Passare a una routine incentrata sul cuoio capelluto è essenziale per affrontare la stagione delle piogge senza compromettere la forza dei follicoli. Per aiutarti a costruire un regime stagionale efficace, questa guida completa unisce la scienza dermatologica clinica e l’esperienza professionale dei saloni di bellezza per affrontare ogni aspetto, dagli ingredienti attivi mirati e dai protocolli di asciugatura alla frequenza dei lavaggi e alle insidie dell’uso eccessivo di oli.
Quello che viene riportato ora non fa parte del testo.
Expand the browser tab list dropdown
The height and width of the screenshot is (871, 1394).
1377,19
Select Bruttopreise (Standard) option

Riconoscere i segnali di allarme e comprendere la caduta dei capelli

Cogliere i primi indicatori di disagio del cuoio capelluto consente di apportare tempestivi adeguamenti alla routine prima che la caduta si intensifichi. «L’umidità monsonica può compromettere la salute del cuoio capelluto. Durante la stagione dei monsoni, il cuoio capelluto può diventare più grasso, sudato e soggetto all’accumulo di residui di prodotti. I primi segni di un cuoio capelluto in sofferenza includono eccessiva untuosità, prurito, desquamazione, odore insolito, maggiore sensibilità o capelli che risultano unti subito dopo il lavaggio”, avverte Nisha Popat, responsabile tecnica nazionale di BBlunt Salon. Se questi cambiamenti si verificano con regolarità, è necessario rivedere la propria routine prima che inizi effettivamente una caduta dei capelli più intensa.
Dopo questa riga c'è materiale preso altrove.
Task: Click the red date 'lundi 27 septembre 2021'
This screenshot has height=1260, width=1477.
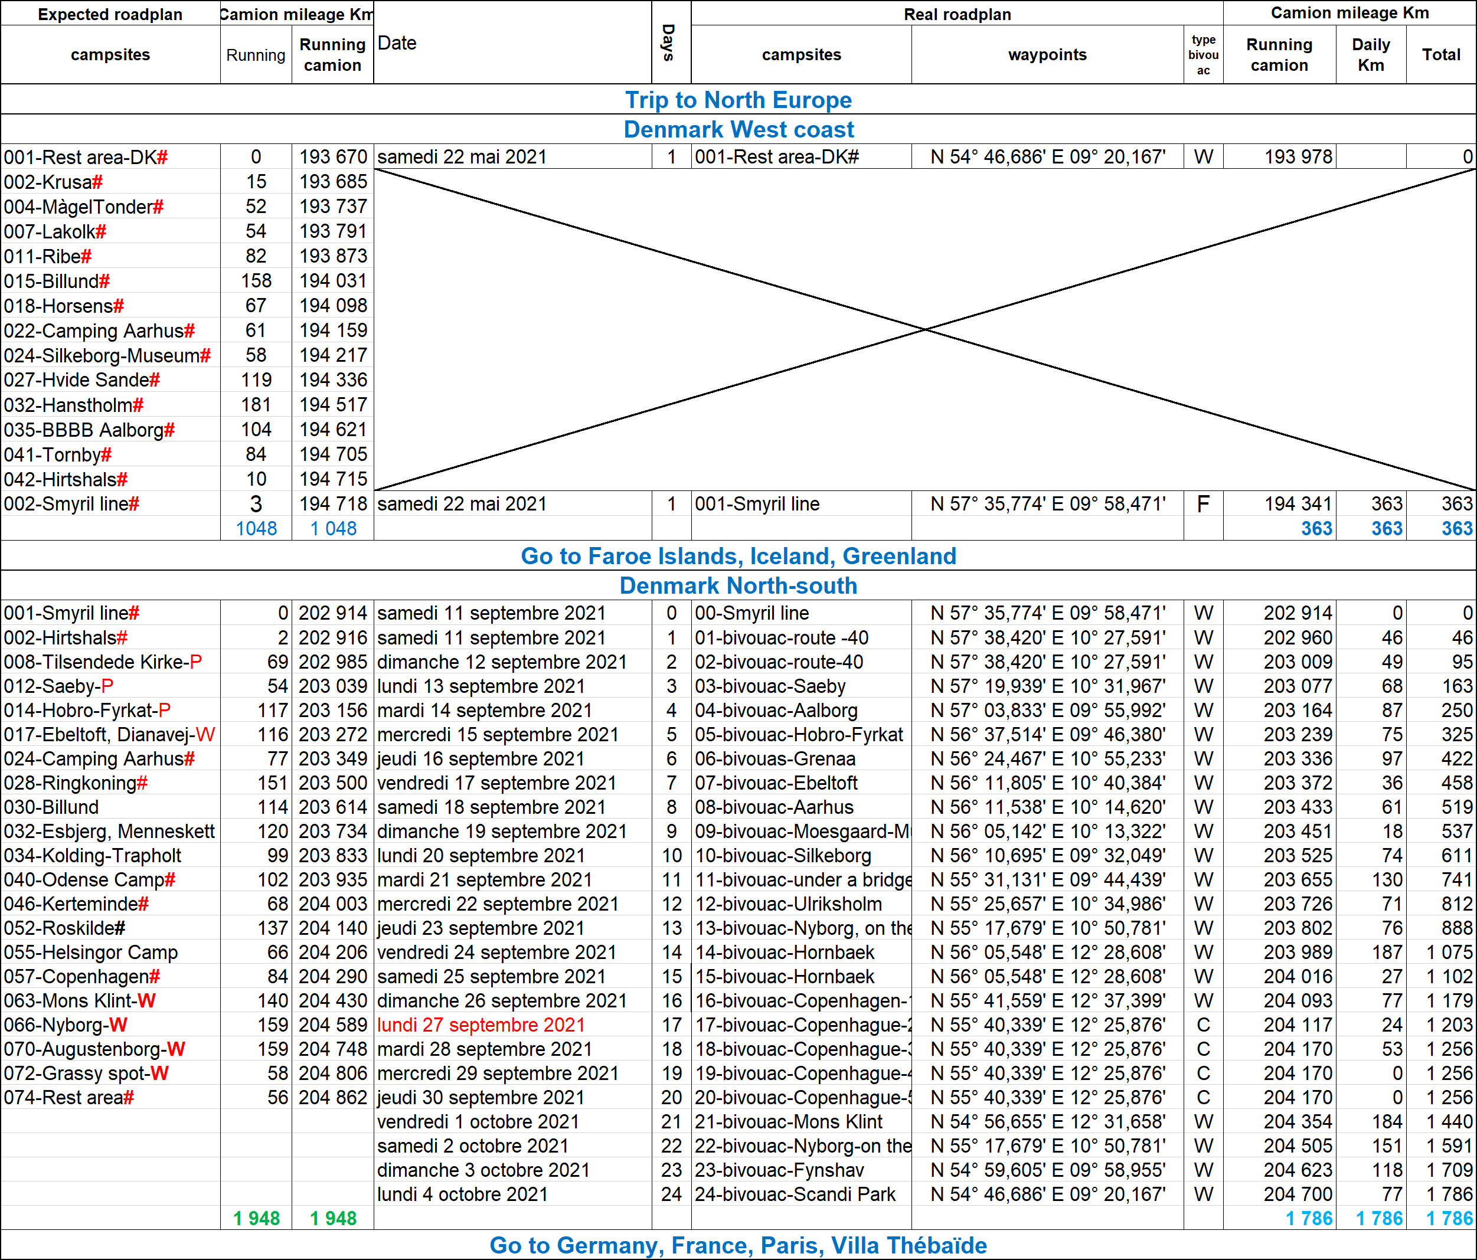Action: [480, 1025]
Caduta dei capelli normale contro caduta clinica

Comprendere la differenza tra i normali cambiamenti del ciclo di crescita e i problemi clinici aiuta a evitare un panico inutile. “Un lieve aumento della caduta dei capelli durante la stagione dei monsoni è comune ed è solitamente correlato a cambiamenti temporanei nel ciclo di crescita dei capelli”, spiega la dott.ssa Debeshi Bhattacharjee, esperta di medicina estetica, fondatrice e responsabile medico di Lueur Aesthetics. «Questo tipo di caduta è generalmente diffusa e tende a migliorare con il cambio di stagione, risolvendosi in genere entro 6–8 settimane».

Sintomi da tenere sotto controllo: La dott.ssa Bhattacharjee avverte che la caduta dei capelli non deve essere ignorata se è accompagnata da prurito persistente, arrossamento, desquamazione eccessiva, dolore al cuoio capelluto, sensibilità, protuberanze piene di pus o aree di calvizie a chiazze. Anche un visibile diradamento lungo l’attaccatura dei capelli o la riga richiede una valutazione medica se i sintomi persistono oltre le 8 settimane.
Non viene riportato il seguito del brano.